Neat! And worth a little time.
From Seddon’s Way Shard rang the Greater London Council, was put in touch with the refuse disposal people. They had had no report of any apparatus missing from Westminster. Yes, they would check, if it was urgent, with other areas.
“It’s urgent,” Shard said. “Very, very urgent.”
All right, they said, they would ring back. Just over an hour later, at ten thirty-five, they did so: a garbage collection cart had been reported missing believed stolen from a depot south of the river. It had since turned up again, abandoned in a side turning off Ludgate Hill, and there had been traces of blood on the contents. Shard noted the address of the depot to which the hand-cart had been taken, said his thanks, and rang off. So far, so good — but so what? It looked like it could be the vehicle of vanishment, but it was unlikely it would yield up any leads to its pushers.
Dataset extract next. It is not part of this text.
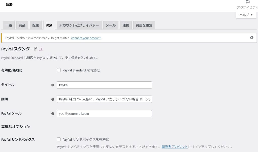This screenshot has height=152, width=258.
Task: Click the connect your account link
Action: 86,38
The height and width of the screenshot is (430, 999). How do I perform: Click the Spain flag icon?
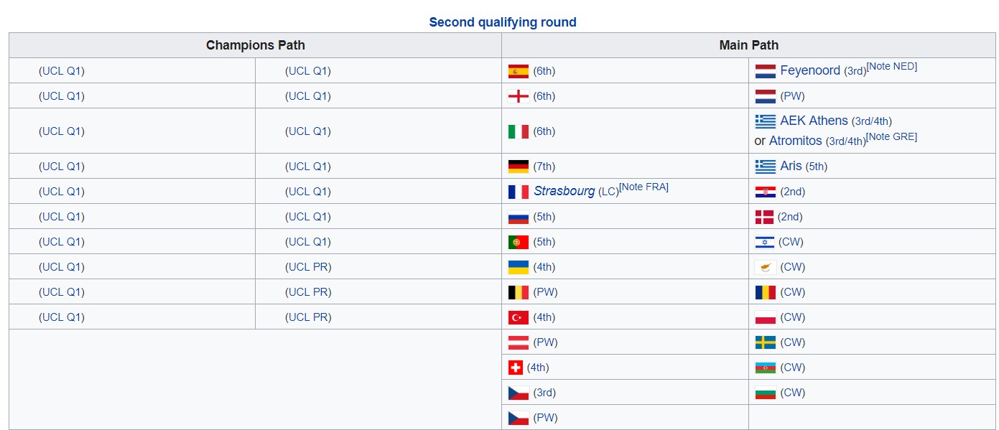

Fingerprints … no value there! Shard didn’t want identities at this stage, he wanted bodies. He sat irresolute, baffled, sweating: having taken time on this, it could be worth finishing before he linked up with Partington of London Transport for the final throw. He left his office and walked quickly through to Leicester Square underground station, crowded with men and women going about their ordinary occasions, like Beth … he shivered. Better not to think about that hung-up call, the subsequently unanswered line. To go out on a note of bitter quarrel … he shut his mind firmly, kept his eyes on the watch. He identified the other watchers, the police and troops, without much difficulty: to the initiated they couldn’t fail to look the part, however weird the clothing and the hair styles. One bearded layabout with bead hangings and an old lady’s cast-off fur coat he recognised as a Detective Sergeant from the Yard’s heavy squad: they had worked together in the past and the recognition was mutual. And only fleeting: an outsider would have noticed nothing between them. The anti-measures were in gear but they wouldn’t, couldn’t be enough despite brave words to the chief. Shard felt icy cold in the tube’s fug as he rattled away towards the garbage depot, passing beneath the Thames to Waterloo and beyond. The train’s hollow booming sound rang in his ears like a death knell. At Kennington, quite by chance, he saw Partington on the platform, and caught his attention. Partington joined him, and they stood together, backs to the rear-end bodywork of the coach, staring down the gangway — stood and, in low voices, talked. Partington was on a general check along all sections, just keeping an eye on things. Hope was at a low ebb but everything, Partington said, was ready to cope if it did happen.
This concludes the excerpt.